Entraban, salían, se apartaban, y yo me sentía utilizada y, encima, mal pagada.
Así que seguí llamando al masajista, y entonces pagaba yo. Era un trato mejor.
La decepción es un excelente maestro, siempre y cuando una sobreviva a los desgarros de su ideal romántico. Después de mi matrimonio, yo estaba predispuesta, abierta y furiosa, y nada de lo que hacían los demás o proponía la «sociedad» en cuanto a la manera de relacionarse tenía para mí ningún mérito. Lo que sabía no me había servido de nada, así que podía probar cualquier cosa. Tenía, sobre todo, la valiosa experiencia de primera mano de que, en las «relaciones» desarrolladas en el marco de la «vida real», tarde o temprano se pierde la excitación erótica. No era una conclusión especialmente original, pero había llegado a ella por mí misma. A la vez, como soñadora que soy, estaba convencida de que tenía que haber otro camino. Ahora lo veía todo al revés: donde esté una mamada que se quite el amor.

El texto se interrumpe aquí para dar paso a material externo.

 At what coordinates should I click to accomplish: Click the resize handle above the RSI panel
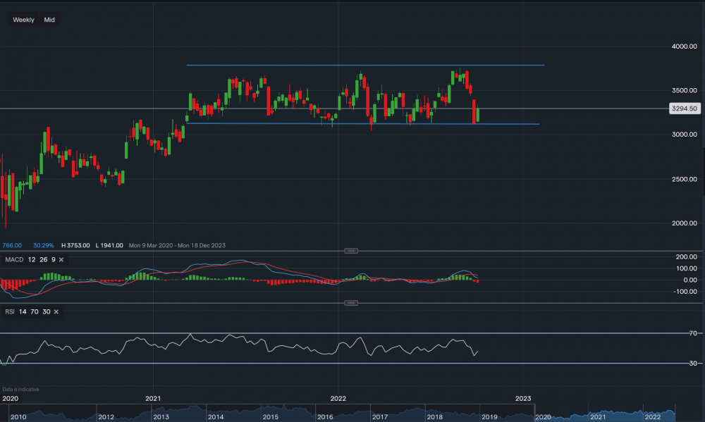coord(351,303)
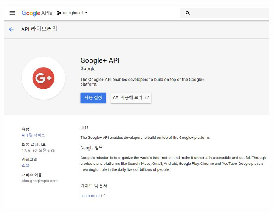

Estaba descubriendo que si el escenario teatral me dejaba aturdida, temerosa e invisible, el escenario sexual, por el contrario, hacía aflorar en mí una teatralidad y un aplomo espontáneos que, supe, era mi auténtico yo, o al menos el que más me divertía. Así pues, como una científica del sexo, me dispuse a poner a prueba mis teorías, a adaptarlas a conveniencia, y a formular otras nuevas conforme evolucionaban. Ya lo había perdido todo, de modo que no tenía nada que perder. Así las cosas, oscilaba entre los experimentos con el pesadillesco compromiso con el sexo modoso y la emoción del sexo impúdico sin compromiso: coge tu tantra y métetelo por el yoni.
Sólo dos normas regían mi conducta. Una era sexo seguro sin excepción: me convertí en la Reina de los Condones. La segunda era la importancia del control de calidad. Si el sexo no es extraordinario, o al menos fascinante, apéate, déjalo, cambia de marcha y toma otra dirección sin discutir apenas. A consecuencia de ello, había muchos cuerpos desechados flotando en el foso en torno a mi castillo, pero el puente levadizo siempre estaba bajado, invitando a nuevos especímenes a mi laboratorio. Venían en tropel.